«La muerte ya nos da igual», dicen los habitantes de Ciudad de Gaza

Tras el anuncio del gabinete de seguridad israelí, los habitantes de la ciudad de Gaza, en medio de su lucha diaria por lograr comida, afirman que «la muerte ya nos da igual, si nos quieren matar que lo hagan». Mohamad Yahya Sahhar, de 32 años, vive en el barrio de Cheij Raduan. Cree que la operación anunciada por Netanyahu «fracasará como las anteriores» y asegura que «el pueblo gazatí se aferra a su tierra».
«La muerte ya nos da igual, si nos quieren matar que lo hagan. Caminamos hacia la muerte cuando buscamos ayuda en Zikim, hay bombardeos por todas partes», señala a Efe. Explica que los gazatíes ya se han desplazado muchas veces y adaptado a «la muerte, la pobreza y todas las condiciones difíciles que nadie ha vivido en el mundo».

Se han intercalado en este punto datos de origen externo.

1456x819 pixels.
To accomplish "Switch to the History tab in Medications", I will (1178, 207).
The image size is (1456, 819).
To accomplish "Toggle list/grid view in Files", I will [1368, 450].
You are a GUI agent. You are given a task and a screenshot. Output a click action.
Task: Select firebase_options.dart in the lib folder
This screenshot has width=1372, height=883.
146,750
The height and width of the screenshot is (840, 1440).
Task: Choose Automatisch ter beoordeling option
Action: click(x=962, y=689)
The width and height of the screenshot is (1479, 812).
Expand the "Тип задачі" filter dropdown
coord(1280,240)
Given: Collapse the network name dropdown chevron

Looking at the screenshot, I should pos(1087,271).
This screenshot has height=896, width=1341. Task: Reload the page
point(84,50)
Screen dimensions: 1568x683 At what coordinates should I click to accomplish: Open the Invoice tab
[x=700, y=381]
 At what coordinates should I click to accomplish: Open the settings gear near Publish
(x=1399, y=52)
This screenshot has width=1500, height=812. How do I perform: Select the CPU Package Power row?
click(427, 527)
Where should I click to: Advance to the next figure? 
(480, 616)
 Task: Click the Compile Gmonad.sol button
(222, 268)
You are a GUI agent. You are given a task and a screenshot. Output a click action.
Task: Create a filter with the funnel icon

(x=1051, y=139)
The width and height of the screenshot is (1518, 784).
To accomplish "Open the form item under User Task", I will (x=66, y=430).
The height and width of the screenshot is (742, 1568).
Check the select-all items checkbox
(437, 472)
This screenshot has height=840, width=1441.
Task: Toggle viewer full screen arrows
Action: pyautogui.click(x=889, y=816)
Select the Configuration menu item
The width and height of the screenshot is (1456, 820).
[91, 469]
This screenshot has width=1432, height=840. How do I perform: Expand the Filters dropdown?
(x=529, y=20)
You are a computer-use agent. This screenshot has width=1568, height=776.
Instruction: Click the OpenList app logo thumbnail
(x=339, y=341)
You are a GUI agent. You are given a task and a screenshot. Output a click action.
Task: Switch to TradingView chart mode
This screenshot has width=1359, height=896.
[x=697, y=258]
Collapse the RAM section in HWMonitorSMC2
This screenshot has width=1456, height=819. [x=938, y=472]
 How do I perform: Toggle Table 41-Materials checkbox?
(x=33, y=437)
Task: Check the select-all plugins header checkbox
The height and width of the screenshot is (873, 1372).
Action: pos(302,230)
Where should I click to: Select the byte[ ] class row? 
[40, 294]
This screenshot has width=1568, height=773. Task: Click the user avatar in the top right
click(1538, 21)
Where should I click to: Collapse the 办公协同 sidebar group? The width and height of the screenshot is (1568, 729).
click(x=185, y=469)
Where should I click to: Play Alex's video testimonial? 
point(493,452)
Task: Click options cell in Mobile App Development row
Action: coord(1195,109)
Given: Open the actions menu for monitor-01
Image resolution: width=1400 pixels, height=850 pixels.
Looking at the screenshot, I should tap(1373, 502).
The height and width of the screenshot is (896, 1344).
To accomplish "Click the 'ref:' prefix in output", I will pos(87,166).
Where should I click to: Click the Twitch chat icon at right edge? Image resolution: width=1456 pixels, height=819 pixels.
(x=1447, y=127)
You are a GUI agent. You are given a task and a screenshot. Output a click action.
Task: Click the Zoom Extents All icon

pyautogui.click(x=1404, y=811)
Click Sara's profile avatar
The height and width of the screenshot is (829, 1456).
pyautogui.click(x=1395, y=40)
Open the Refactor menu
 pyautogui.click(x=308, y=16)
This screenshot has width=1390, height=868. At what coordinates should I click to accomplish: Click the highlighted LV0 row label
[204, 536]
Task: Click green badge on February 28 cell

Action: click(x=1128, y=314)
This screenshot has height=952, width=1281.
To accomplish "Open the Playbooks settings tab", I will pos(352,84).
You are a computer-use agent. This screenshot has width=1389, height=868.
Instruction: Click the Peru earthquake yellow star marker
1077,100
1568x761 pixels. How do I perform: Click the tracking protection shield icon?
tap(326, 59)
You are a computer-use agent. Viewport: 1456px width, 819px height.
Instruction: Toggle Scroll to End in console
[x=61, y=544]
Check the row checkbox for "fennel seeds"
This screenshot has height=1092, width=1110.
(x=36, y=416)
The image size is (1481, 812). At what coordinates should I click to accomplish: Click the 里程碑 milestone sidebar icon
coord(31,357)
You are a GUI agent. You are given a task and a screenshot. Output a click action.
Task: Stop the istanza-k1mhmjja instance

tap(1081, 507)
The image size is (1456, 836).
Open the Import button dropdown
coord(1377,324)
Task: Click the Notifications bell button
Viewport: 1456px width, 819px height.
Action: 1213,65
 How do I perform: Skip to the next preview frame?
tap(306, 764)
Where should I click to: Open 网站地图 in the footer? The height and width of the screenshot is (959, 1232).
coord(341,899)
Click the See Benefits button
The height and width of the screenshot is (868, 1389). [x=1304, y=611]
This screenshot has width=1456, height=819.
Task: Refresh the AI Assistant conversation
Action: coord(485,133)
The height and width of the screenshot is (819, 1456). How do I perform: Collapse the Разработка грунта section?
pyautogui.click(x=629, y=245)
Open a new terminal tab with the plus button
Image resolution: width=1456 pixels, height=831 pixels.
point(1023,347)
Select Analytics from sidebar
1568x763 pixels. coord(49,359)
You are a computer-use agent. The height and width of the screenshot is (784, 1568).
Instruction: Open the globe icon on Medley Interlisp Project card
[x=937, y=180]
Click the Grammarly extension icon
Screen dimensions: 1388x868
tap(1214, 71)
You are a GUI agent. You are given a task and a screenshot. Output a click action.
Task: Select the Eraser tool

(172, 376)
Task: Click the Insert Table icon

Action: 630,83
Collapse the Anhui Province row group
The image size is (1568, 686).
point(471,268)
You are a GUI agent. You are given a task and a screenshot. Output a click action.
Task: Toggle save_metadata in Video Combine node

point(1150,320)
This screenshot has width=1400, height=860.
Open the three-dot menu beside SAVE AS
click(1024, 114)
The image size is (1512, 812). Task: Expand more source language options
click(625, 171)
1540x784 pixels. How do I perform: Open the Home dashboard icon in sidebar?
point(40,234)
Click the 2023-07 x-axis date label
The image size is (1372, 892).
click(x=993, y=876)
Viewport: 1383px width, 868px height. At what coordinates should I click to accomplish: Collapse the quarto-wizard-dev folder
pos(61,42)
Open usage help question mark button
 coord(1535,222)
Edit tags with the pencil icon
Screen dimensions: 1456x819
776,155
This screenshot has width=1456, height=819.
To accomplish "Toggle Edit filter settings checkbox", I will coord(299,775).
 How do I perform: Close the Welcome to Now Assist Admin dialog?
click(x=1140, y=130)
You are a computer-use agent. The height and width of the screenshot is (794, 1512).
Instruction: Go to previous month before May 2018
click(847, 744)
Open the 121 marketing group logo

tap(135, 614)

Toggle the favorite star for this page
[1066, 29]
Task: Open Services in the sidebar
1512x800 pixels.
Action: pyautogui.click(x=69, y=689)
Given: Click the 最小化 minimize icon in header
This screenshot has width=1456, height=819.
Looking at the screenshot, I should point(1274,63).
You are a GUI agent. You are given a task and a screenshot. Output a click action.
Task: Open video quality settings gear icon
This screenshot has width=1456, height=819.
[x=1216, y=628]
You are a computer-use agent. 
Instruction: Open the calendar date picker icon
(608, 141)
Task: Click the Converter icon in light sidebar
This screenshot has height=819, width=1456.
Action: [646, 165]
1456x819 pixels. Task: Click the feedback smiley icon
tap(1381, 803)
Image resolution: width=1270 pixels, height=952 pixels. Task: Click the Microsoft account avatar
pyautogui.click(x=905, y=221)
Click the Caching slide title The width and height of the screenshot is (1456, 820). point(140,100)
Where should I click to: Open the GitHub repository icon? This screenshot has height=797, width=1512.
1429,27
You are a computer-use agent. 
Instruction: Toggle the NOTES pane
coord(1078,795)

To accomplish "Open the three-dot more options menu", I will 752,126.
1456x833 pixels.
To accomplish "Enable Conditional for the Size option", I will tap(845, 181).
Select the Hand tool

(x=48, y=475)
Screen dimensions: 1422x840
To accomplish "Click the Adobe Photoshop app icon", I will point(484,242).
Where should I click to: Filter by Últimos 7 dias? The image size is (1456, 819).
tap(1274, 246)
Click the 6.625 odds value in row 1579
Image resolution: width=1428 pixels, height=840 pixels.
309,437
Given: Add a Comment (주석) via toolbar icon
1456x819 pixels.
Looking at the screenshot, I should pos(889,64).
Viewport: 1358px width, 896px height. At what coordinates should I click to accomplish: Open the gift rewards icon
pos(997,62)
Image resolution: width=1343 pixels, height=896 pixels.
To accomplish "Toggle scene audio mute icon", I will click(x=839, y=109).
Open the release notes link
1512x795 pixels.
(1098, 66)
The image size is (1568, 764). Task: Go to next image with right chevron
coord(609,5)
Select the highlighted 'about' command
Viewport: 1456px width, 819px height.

Los habitantes de Ciudad Gaza, en torno a un millón, se enfrentan ahora a una nueva orden de desplazamiento al sur, a una pequeña zona ya atestada de gente, puesto que los dos millones de habitantes de Gaza se concentran en un 25% de su ya de por sí pequeño territorio. El resto está ya controlado por el Ejército israelí.
«(Netanyahu) Ha invadido toda Gaza, no logró ningún objetivo. Dos años y la guerra sigue en marcha. ¿Qué objetivos logró? Matar a los niños, las mujeres y los civiles. No mató ni a los terroristas, como él dice, ni a Hamas ni nada, solo mata a los civiles», denuncia Mohamed Hamdan, de 45 años, que se niega a volver al sur, adonde ya se ha desplazado antes: «No estoy dispuesto a volver allí».
Ahmed Madi no cree que en Al-Mawasi, en Jan Yunis, en el sur, quede espacio para una tienda de campaña más: «Y encima dicen que son zonas seguras, pero, por el contrario, hay bombardeos diarios».
El primer ministro israelí dijo el jueves que quiere hacerse con el control de toda la Franja e imponer un Gobierno de transición árabe donde no estén representados ni Hamas ni la Autoridad Palestina (ANP). Pero muchos ven difícil que esto se pueda materializar. «Son palabras para el consumo mediático», considera Yahya Sahhar, que cree que el «plan va a fracasar».
«Yo no soy partidario de Hamas, pero Hamas está volcada en los niños y en la gente, (Netanyahu) no puede erradicarlo, porque si quiere acabar con Hamas debe acabar con un millón de personas (...). Hamás es una idea, y la idea nunca muere», afirma este joven.
Para Madi, esto va más allá del movimiento islamista: «Lo que está pasando no tiene nada que ver con acabar con Hamas. Lo que ocurre es un genocidio de los humanos, de la tierra y los árboles. Este es nuestro país».